* TO DO
An exact copy of every record below is needed, with all pictures removed.

* EXCERPTED DATA

--

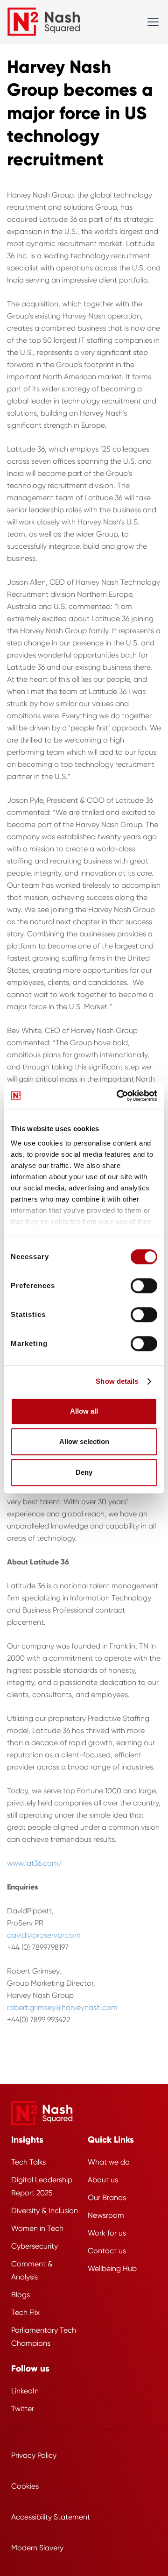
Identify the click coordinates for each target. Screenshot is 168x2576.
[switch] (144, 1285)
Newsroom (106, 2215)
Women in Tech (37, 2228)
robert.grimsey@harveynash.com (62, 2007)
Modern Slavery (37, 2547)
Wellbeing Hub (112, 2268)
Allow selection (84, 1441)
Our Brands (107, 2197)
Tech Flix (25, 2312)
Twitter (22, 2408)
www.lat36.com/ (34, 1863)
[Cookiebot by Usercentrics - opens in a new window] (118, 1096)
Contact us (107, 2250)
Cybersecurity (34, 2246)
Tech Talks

--

* OUTPUT FOR THIS EXERCISE
Identify the click coordinates for each target. Screenshot is 168x2576.
[switch] (144, 1285)
Newsroom (106, 2215)
Women in Tech (37, 2228)
robert.grimsey@harveynash.com (62, 2007)
Modern Slavery (37, 2547)
Wellbeing Hub (112, 2268)
Allow selection (84, 1441)
Our Brands (107, 2197)
Tech Flix (25, 2312)
Twitter (22, 2408)
www.lat36.com/ (34, 1863)
[Cookiebot by Usercentrics - opens in a new window] (118, 1096)
Contact us (107, 2250)
Cybersecurity (34, 2246)
Tech Talks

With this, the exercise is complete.